There is a warning of serious brain disorders in people who had coronavirus symptoms.
That is according to a new study published in the neurology journal 'Brain'.
Professor Luke O'Neill is from Trinity College Dublin.
He told Pat Kenny: "UK neurologists have reported on 40 patients who had severe brain damage.
"It's a small numbers, remember, only a percentage of people will have this severe course.
"But you get a thing called acute disseminated encephalomyelitis - that's inflammation of the brain, basically.

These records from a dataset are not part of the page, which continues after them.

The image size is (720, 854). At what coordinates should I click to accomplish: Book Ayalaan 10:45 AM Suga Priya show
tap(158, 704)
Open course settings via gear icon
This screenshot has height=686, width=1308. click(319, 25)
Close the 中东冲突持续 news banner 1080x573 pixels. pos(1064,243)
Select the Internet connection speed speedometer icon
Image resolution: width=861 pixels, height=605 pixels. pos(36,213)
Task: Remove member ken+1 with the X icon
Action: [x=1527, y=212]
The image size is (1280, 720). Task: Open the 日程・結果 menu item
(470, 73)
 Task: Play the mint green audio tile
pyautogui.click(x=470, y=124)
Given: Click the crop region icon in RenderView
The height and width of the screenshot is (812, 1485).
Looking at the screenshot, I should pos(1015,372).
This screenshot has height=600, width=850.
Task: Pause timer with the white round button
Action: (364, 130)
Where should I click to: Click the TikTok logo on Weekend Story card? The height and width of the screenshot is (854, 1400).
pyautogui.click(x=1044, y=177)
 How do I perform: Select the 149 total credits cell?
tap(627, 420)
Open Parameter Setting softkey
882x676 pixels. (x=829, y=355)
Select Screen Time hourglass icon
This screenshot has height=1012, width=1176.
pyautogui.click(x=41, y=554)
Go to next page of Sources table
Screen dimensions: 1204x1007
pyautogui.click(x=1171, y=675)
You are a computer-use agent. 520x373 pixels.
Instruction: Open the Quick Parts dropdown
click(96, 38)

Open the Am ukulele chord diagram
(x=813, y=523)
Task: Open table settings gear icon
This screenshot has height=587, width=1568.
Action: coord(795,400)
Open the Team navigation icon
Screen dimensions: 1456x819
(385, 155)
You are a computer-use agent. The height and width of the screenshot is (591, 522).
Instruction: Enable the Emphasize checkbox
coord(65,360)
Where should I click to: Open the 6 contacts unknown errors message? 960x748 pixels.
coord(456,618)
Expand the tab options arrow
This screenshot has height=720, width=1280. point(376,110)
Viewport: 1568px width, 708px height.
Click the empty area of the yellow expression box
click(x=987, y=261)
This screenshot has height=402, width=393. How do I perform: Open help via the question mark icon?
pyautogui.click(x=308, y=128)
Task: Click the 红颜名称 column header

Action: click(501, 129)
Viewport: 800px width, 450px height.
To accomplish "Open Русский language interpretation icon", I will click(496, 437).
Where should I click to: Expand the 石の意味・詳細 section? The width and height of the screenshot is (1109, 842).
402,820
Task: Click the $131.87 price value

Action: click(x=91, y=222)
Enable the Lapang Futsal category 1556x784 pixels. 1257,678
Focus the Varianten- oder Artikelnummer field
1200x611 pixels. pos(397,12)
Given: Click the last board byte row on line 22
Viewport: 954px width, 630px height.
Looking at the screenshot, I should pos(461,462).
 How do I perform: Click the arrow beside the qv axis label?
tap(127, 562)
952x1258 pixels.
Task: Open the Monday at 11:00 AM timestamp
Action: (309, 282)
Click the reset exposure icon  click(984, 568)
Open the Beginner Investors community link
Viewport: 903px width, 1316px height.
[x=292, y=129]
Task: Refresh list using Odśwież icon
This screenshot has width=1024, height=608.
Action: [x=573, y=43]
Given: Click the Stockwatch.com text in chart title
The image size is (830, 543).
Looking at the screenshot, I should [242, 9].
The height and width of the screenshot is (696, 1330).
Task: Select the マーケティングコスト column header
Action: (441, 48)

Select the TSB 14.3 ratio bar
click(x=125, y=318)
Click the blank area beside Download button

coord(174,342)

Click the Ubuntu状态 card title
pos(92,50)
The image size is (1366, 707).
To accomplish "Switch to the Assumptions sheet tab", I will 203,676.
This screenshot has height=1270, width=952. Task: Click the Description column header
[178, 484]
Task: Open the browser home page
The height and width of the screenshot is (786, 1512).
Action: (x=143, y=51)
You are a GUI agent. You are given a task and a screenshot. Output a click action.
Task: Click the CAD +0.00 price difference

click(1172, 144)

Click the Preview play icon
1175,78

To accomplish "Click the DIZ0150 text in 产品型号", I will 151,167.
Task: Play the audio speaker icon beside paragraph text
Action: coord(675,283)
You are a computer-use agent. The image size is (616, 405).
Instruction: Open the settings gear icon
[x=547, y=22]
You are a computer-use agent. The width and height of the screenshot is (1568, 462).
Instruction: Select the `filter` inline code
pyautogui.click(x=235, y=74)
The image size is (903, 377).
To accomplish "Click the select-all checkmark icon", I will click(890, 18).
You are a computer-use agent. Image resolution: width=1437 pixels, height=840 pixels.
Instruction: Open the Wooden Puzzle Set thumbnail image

"The virus will cause inflammation in your lungs, and that's the main organ that we worry about with respiratory failure.
"We've known it goes to the brain, that was shown even three or four months ago, and low and behold it cause a little storm - a firestorm - in your brain.
"That has damaging effects, and now they're reporting on 40 patients.
"The symptoms are things like delirium, that's often an initial symptom, even before you've any other symptoms.
"Some of these people have began to report delirium - that's a well known thing during infection, by the way - often people feel a bit funny in the head because they've gotten infections.
"But this seems to be severe - but even worse, Pat, they're getting paralysis.
"You get a thing called Guillain-Barré syndrome, again this was known with other viral infections.
"And what's happening there is the inflammatory process in the brain destroys the myelin that's covering your nerves, and the myelin is like your insulation".
"This is the first report of this - it's rare thankfully, but still it's something that they're going to keep an eye on".
The study examined clinical data in 43 patients at the UK's National Hospital for Neurology and Neurosurgery in London in early March.
The researchers said: "The high incidence of acute disseminated encephalomyelitis, particularly with haemorrhagic change, is striking.
"This complication was not related to the severity of the respiratory COVID-19 disease."
"Early recognition, investigation and management of COVID-19-related neurological disease is challenging.
"Further clinical, neuroradiological, biomarker and neuropathological studies are essential to determine the underlying pathobiological mechanisms, which will guide treatment."